Accelerating inclusion-based pointer analysis on heterogeneous CPU-GPU systems

This paper describes the first implementation of Andersen's inclusion-based pointer analysis for C programs on a heterogeneous CPU-GPU system, where both its CPU and GPU cores are used. As an important graph algorithm, Andersen's analysis is difficult to parallelise because it makes extensive modifications to the structure of the underlying graph, in a way that is highly input-dependent and statically hard to analyse. Existing parallel solutions run on either the CPU or GPU but not both, rendering the underlying computational resources underutilised and the ratios of CPU-only over GPU-only speedups for certain programs (i.e., graphs) unpredictable. We observe that a naive parallel solution of Andersen's analysis on a CPU-GPU system suffers from poor performance due to workload imbalance. We introduce a solution that is centered around a new dynamic workload distribution scheme. The novelty lies in prioritising the distribution of different types of workloads, i.e., graph-rewriting rules in Andersen's analysis to CPU or GPU according to the degrees of the processing unit's suitability for processing them.
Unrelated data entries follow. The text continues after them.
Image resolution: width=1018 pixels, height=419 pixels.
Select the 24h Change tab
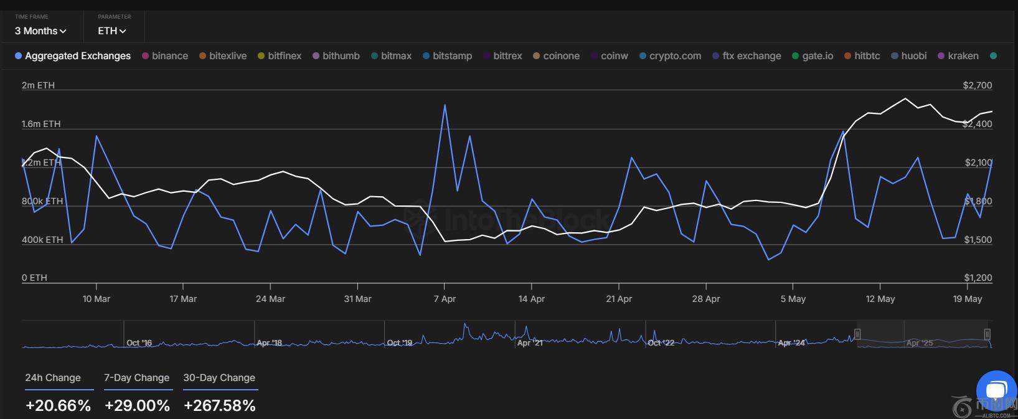coord(53,378)
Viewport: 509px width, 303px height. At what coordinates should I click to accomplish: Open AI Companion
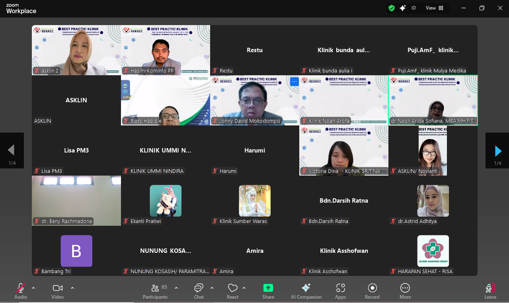click(x=306, y=291)
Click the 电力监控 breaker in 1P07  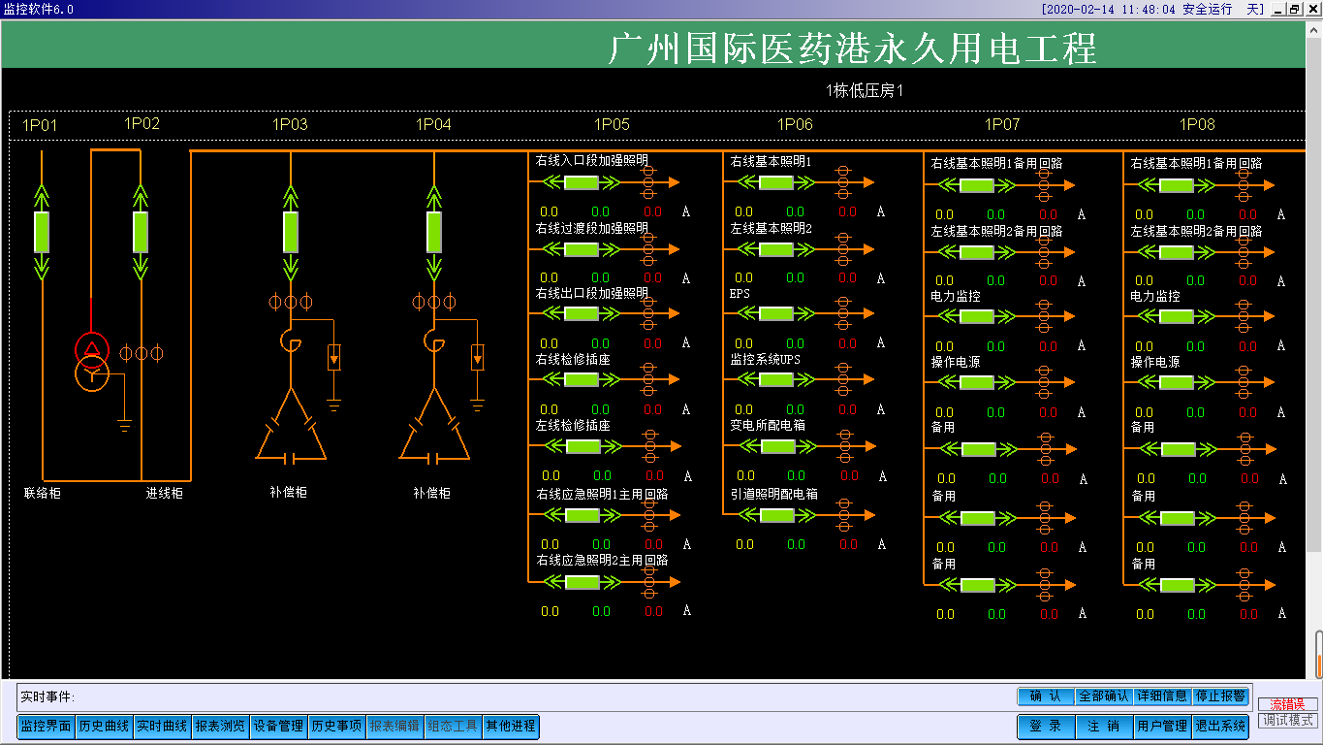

This scheme is effective when combined with synchronisation-free execution of tasks (i.e., graph-rewriting rules) and difference propagation of points-to information between the CPU and GPU. For a set of seven C benchmarks evaluated, our CPU-GPU solution outperforms (on average) (1) the CPU-only solution by 50.6%, (2) the GPU-only solution by 78.5%, and (3) an oracle solution that behaves as the faster of (1) and (2) on every benchmark by 34.6%.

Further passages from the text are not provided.